2048年の東京はデジタルの要塞だった。量子通信網が都市を覆い尽くし、人工知能があらゆるインフラを監視し制御していた。ナツメ・レイはその中枢を担った技術者だったが、今は地下室にこもり、遮断された過去の亡霊を追いかけている。
朝の光が窓をすり抜ける。レイの手元で古ぼけた量子端末が小さく震える。
「またトレースが切れた」
画面に表示される通信ルートが次々と途切れ、空白が広がる。地下室の空気が急に重くなった。
その瞬間、都市は沈黙した。
遠くから交通管制AIの電子音が途切れ、人々の端末が同時に「NO SIGNAL」を表示する。都市中のモニターが暗転し、すべての接続が消え去った。窓の外ではドローンが制御を失い、落ちる。
レイは端末を握りしめ、急ぎ地下室を飛び出した。
地上は混乱の最中だった。AI案内ロボットが沈黙し、歩行者はうろたえて画面を叩いている。レイは視線を上げ、街の大型スクリーンに浮かぶ「アイソレーションモード発動」の赤い文字を見つめた。
国家規模の通信遮断――ただの事故ではない。
「レイ」後ろから声がした。
振り返ると、ユラ・コウが静かな表情で立っていた。彼女は地下ネットワークの専門家であり、レイとは一定の距離を置いて共闘する仲間だった。
「やはり起きたか」ユラが呟く。「BGPルートが全滅、衛星リンクも遮断された」
「犯人は誰だ?」レイは問いかける。
ユラは微笑んだが、その目は笑っていなかった。「それを突き止めるのが私たちの仕事だろう?」
彼女はレイの隣を通り過ぎ、歩き出した。レイは一瞬ためらい、彼女の背中を見つめた後、後を追った。

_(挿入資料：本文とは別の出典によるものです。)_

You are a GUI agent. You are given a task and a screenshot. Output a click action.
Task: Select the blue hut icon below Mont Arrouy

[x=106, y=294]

地下の秘密基地はアナログAI端末が立ち並び、キャンドルの淡い光が揺れている。ここには遮断されないネットワークが存在していた。ユラが端末に触れ、静かに語り出す。
「この通信遮断、外部攻撃に見えるが実際には内部で仕掛けられたものだ。BGPを書き換え、衛星リンクを妨害するジャミングが稼働している」
画面には複雑なルート図が表示され、レイはある箇所で目を止めた。
「このコード……」レイの声が掠れる。「以前、私が設計したものだ」
ユラは表情を変えなかったが、微かな動揺が目に現れた。「つまり、君の過去がまた君を追いかけてきたわけか」
二人の間に微妙な沈黙が流れる。過去にレイが設計した防衛プロトコルが暴走し、弟を失った日の記憶がフラッシュバックする。あの事故の裏に、ユラが関与していたことをレイは密かに知っていた。

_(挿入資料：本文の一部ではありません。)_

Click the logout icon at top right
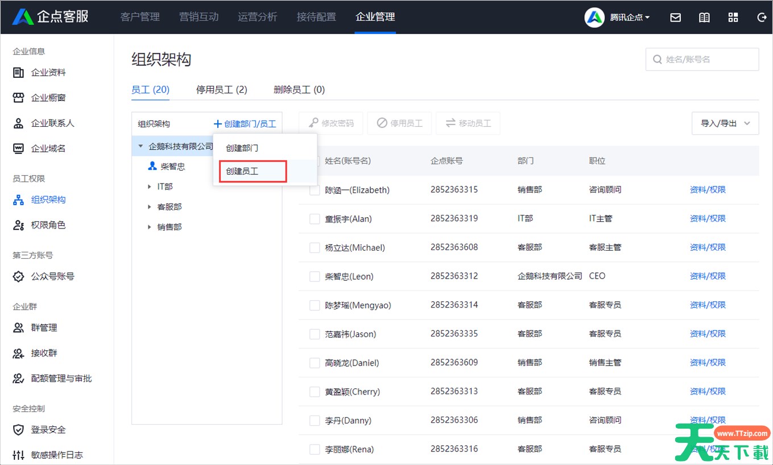773x465 pixels. point(762,18)
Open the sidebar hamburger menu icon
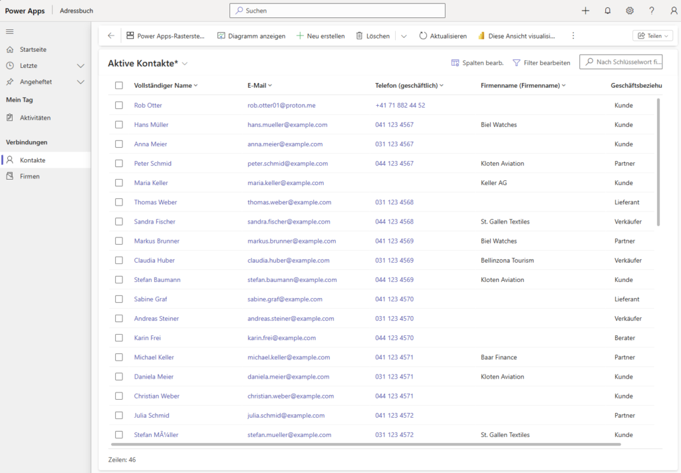 click(x=9, y=31)

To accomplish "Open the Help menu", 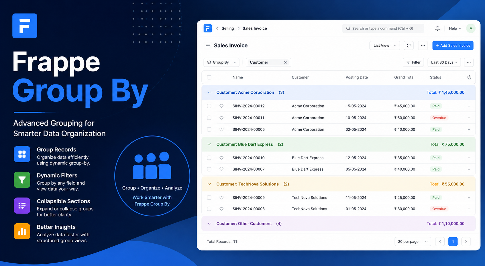I will click(x=455, y=28).
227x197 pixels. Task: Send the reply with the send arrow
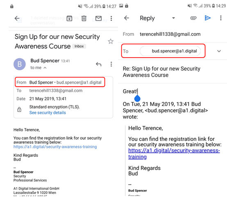[x=208, y=18]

「やるしかない」レイが自分を鼓舞するように言った。「この遮断を解除できるのは、設計者の僕だけだ」
二人は暗い地下道を通り抜け、中央制御センターへと向かった。通路の照明が不安定に明滅し、無線機器はジャミングの干渉で静かなノイズを発している。
中央制御センターは静まり返り、AIが無感情に点滅するモニター群の前で沈黙していた。レイは素早く端末を接続し、コードを解析する。
「仕掛けは単純だが巧妙だ。ジャミングを逆制御すれば回復できる」
その瞬間、背後で物音がした。振り返ると武装した兵士が銃を構えて立っている。
「動くな」兵士の声は低く冷たい。「国家安全保障上の措置だ」
「君たちは騙されている」レイは強く言い返した。「これは内部からの攻撃だ、国家の敵は僕らじゃない」
兵士は動揺し、ユラが静かに口を開いた。「情報は力だ、だがそれが奪われれば?」
兵士の端末が突然ブラックアウトした。その隙にレイは最後のコードを入力する。都市の通信が徐々に復旧を始め、モニターが次々に点灯する。
しかし、レイとユラは理解していた。この一時的な再接続は解決ではない。アイソレーションモードはまだ終わっていない。
「これは序章だ」ユラが冷静に呟く。
「だが始める価値はある」レイは決意を込めて答えた。
再接続の光が地下室を満たしたが、二人の距離は微妙に離れたままだった。それでも今は、それで十分だった。